En dépit des coups de feu et des flammes, la 4e édition du Festival des arts urbains a tenu sa promesse du 10 au 20 septembre 2019. Dans la foulée de cette édition qui a eu pour thème « Mobilité contemporaine - Déterritorialiser l’imaginaire », Ticket, dans une minisérie, vous propose de découvrir ces hommes et ces femmes de valeur qui ont enjolivé nos murs malgré le chaos qui prévaut actuellement dans notre pays.

Des gallons jaunes en plein combat, des animaux déçus réclamant une meilleure utilisation de leurs noms attribués à des politiciens véreux... Ces deux dessins satiriques égayent les murailles de la rue Baussan. Derrière eux, un jeune graffeur qui garde les pieds au coeur de l’actualité du pays, traduite notamment par une rareté endémique de carburant et une lutte acharnée dans les stations à essence. Tchooko, de son vrai nom Patrick Edouarzin, est ce mordu des graffitis qui croit fermement que cet art peut être porteur de messages. « Un message fort », dit-il.
Entre 2013 et 2014, c’est au cours de cette période que ce natif de Delmas a fait ses premiers pas dans le domaine.
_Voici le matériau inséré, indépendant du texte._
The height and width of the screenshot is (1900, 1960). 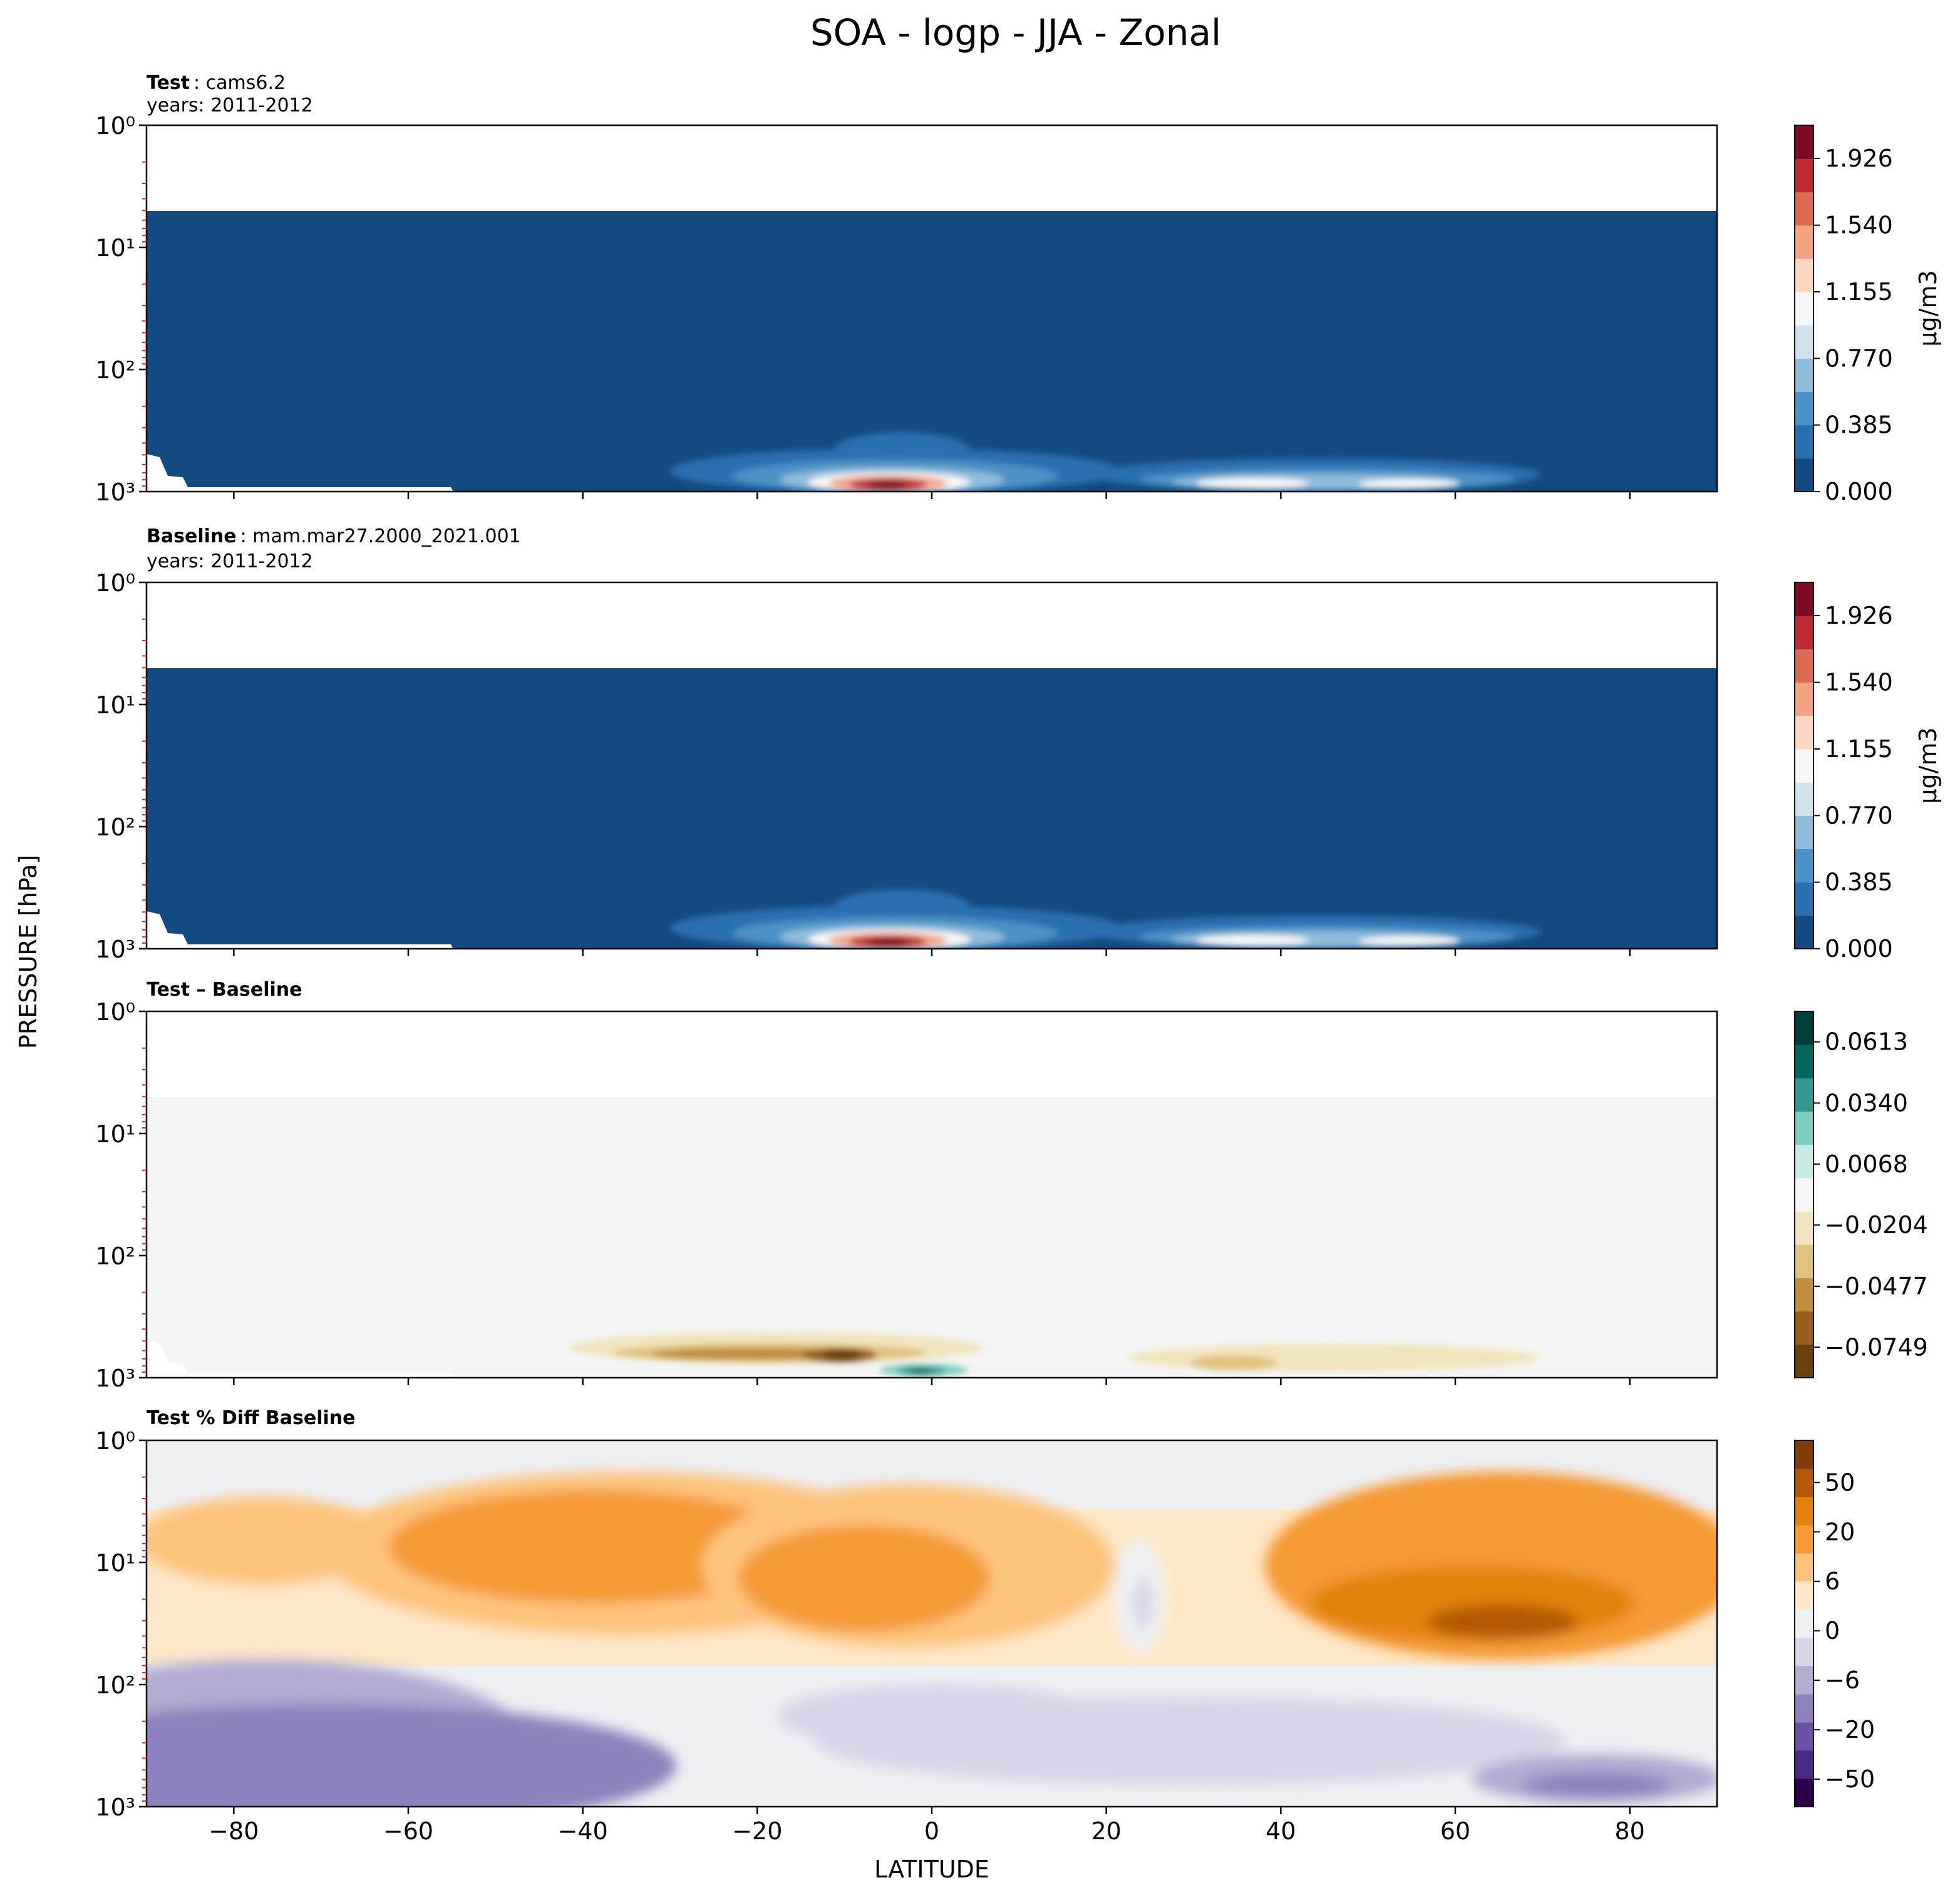 I want to click on panel-baseline-years: years: 2011-2012, so click(x=230, y=561).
A « Pòs Machan », il a illuminé le corridor Icare, quartier général de « Rezistans », cet ancien groupe de rap kreyòl. D’où le début d’une belle aventure pour ce caricaturiste qui considère les graffitis comme un « prolongement » du genre caricatural. Son autre dada. « À l’instar des caricatures qui sont ancrées dans l’actualité, les graffitis sont également un outil d’expression. Les murs représentent le support papier tandis que les sprays sont comparables aux crayons », explique-t-il.
De cet ado qui admirait en sortant de l’école les murs tout en couleurs de la rue Nicolas, Patrick Edouarzin a depuis troqué son costume de spectateur contre celui d’acteur. C’est donc à son tour de faire rêver les autres. Ce que lui a valu sa participation aux deux dernières éditions du Festival des arts urbains, plus connu sous le nom de Festi Graffiti. « Avant de prendre part au festival en tant que graffeur, j’étais ce fan qui lors de la toute première édition regardait Jerry ou encore Assaf à l’œuvre. Et me voilà aujourd’hui parmi ceux qui donnent vie aux murs de Port-au-Prince », confie l’étudiant finissant de l’Ecole nationale des arts (ENARTS).
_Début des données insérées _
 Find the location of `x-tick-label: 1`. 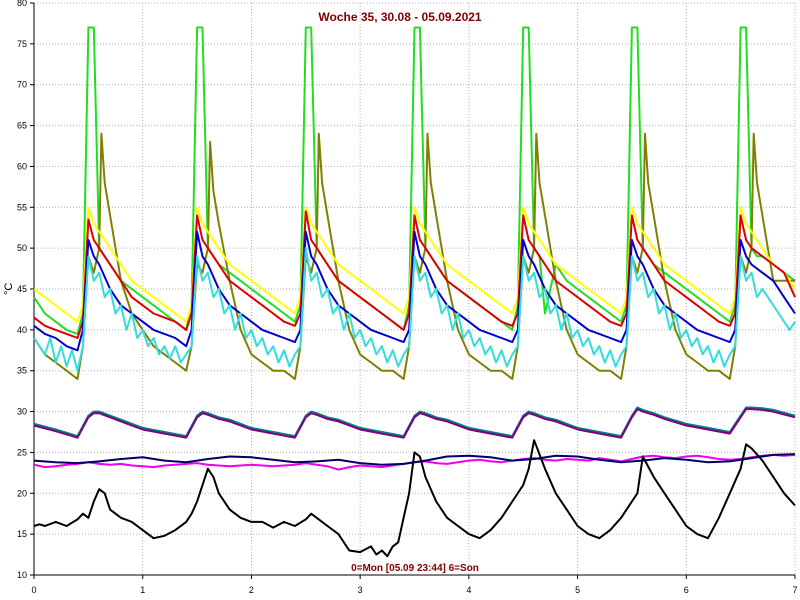

x-tick-label: 1 is located at coordinates (142, 590).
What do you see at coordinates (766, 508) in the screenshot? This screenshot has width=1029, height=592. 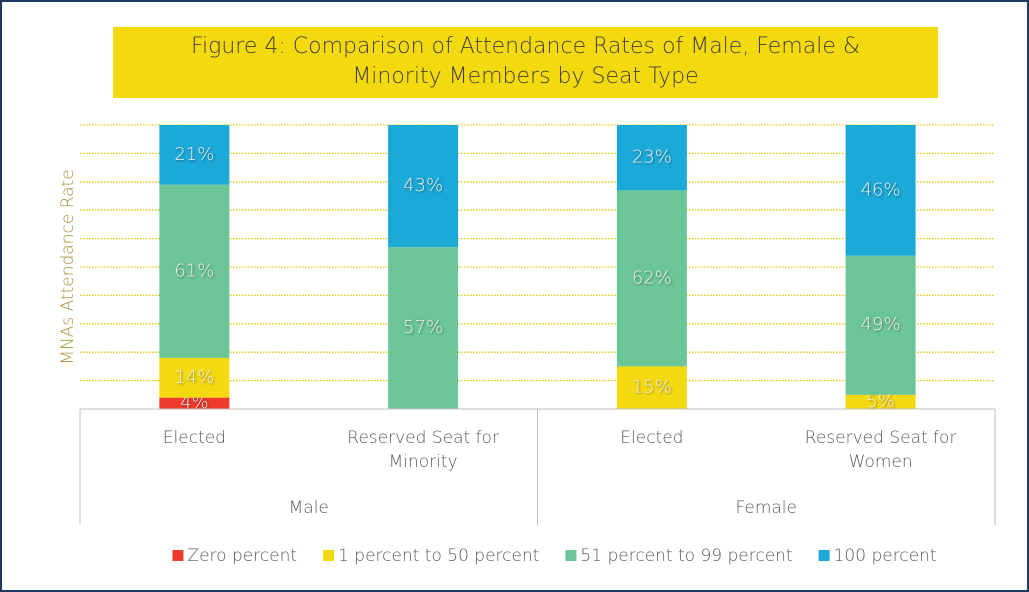 I see `group-label: Female` at bounding box center [766, 508].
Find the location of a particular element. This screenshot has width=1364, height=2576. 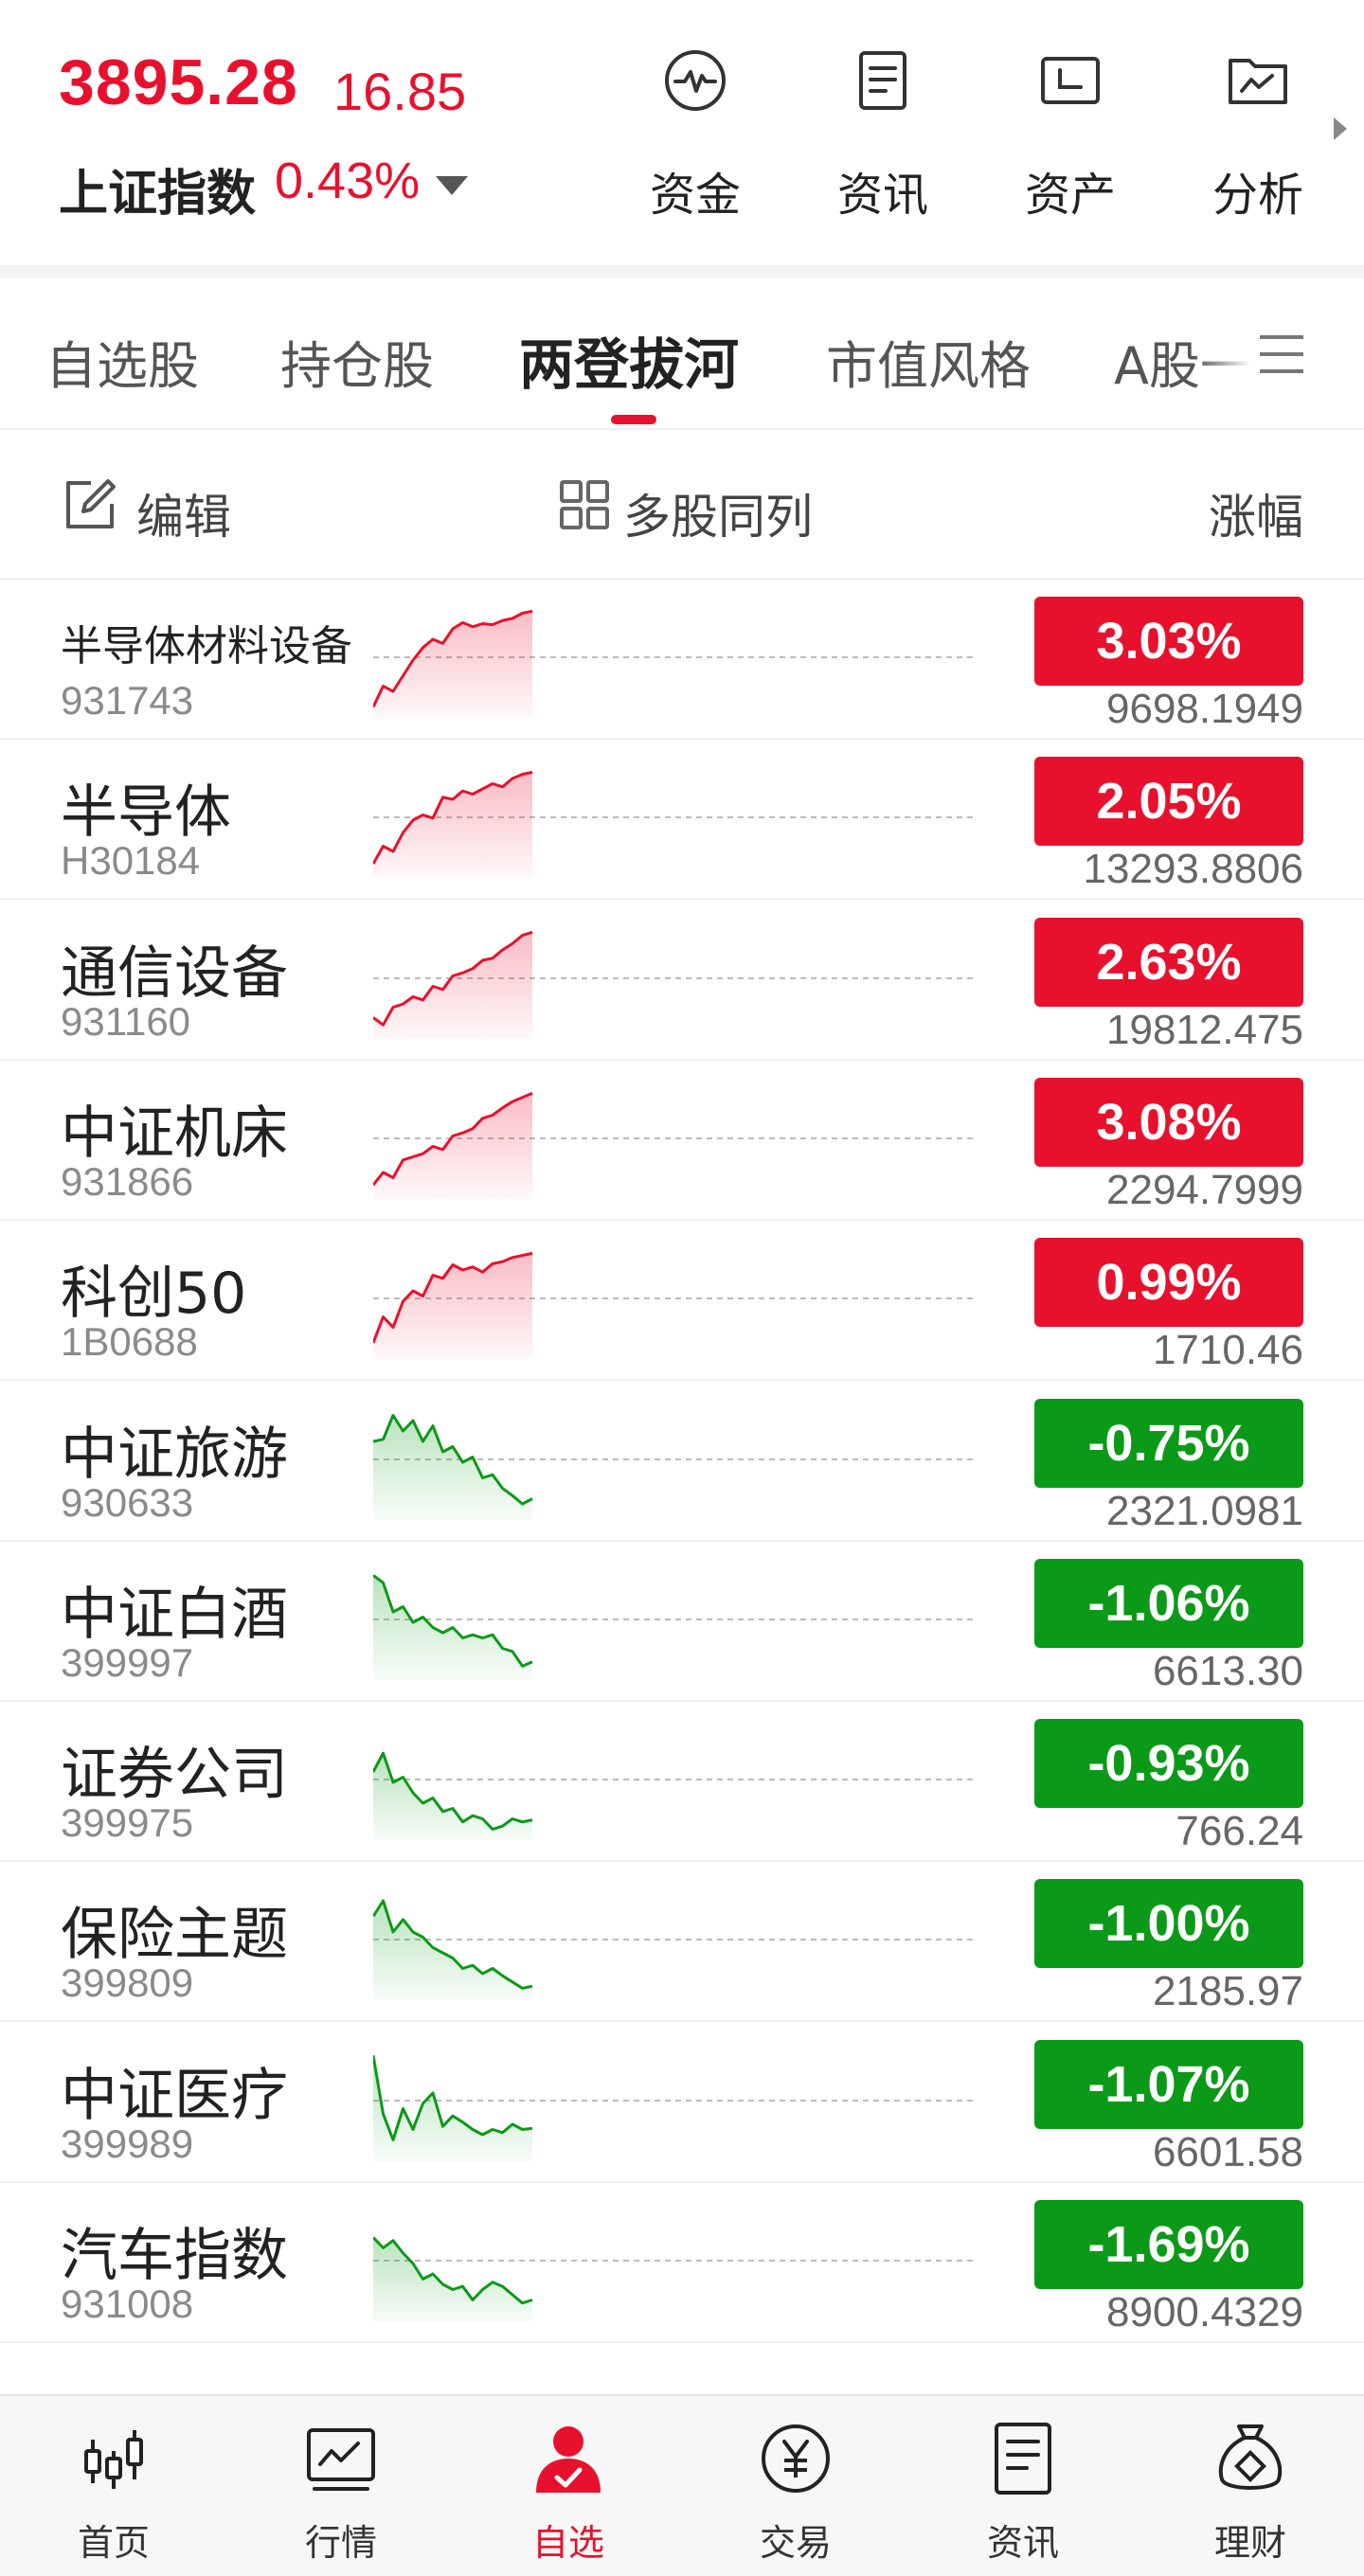

index-row-code: 931008 is located at coordinates (127, 2303).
« J’ai marqué cette quatrième édition de Festival Graffiti avec deux dessins satiriques. ’’La bataille des gallons jaunes’’ inspiré par la pénurie d’essence de ces derniers mois, avec ces récipients peuplant dès lors nos quotidiens. Quant à ma seconde représentation, elle demeure un plaidoyer pour une utilisation positive du nom des animaux, qui restent des êtres vivants à part entière, avec des caractéristiques qui leur sont propres », poursuit Tchooko, prenant pour modèles ses aînés haïtiens Assaf et Jerry ainsi que Hombre Desuk, un graffeur hors de nos frontières.
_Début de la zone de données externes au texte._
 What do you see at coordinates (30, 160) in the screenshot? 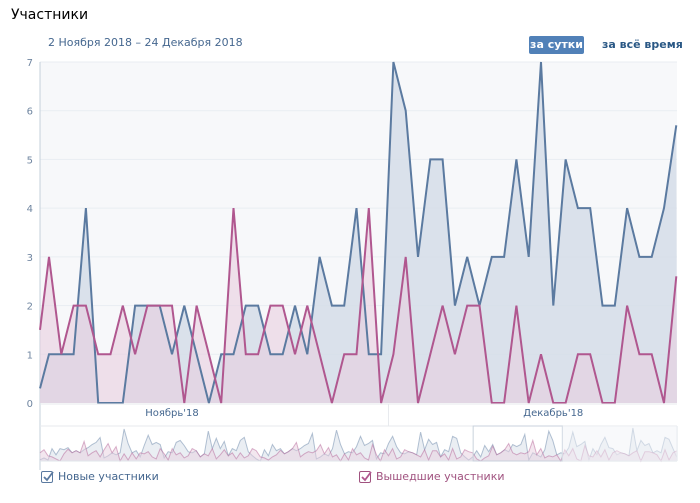
I see `y-tick-label: 5` at bounding box center [30, 160].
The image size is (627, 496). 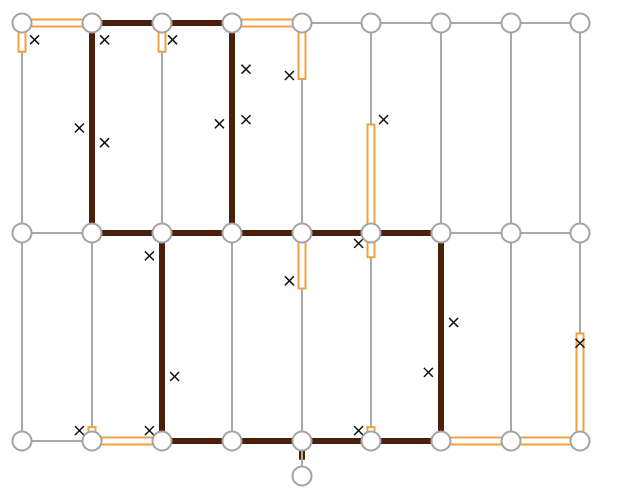 What do you see at coordinates (302, 476) in the screenshot?
I see `exit-node` at bounding box center [302, 476].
Du haut de ses 27 ans et de ses quelques années de carrière, Monsieur voit dans son métier de graffeur un outil de « développement urbain. L’Etat peut l’utiliser dans un projet d’embellissement de certains quartiers. Parce que les gens détiennent un bon rapport avec les dessins. Ils ont souvent tendance à protéger cet art exprimé sur leurs murs au lieu de les salir », soutient Patrick. L’ancien élève du collège Hadem est toutefois conscient des clichés qui gravitent autour des graffitis. « Mais, ils finiront par comprendre et par l’accepter à force d’exposer ces dessins un peu partout », affirme-t-il.
Tchooko encourage les potentiels graffeurs à s’instruire d’abord, car, selon lui, il n’y a pas de graffiti qui tienne sans un message fort. « Tout graffiti doit être porteur de message. Sinon ce serait tout simplement se réduire à faire de l’art pour l’art », conclut-il.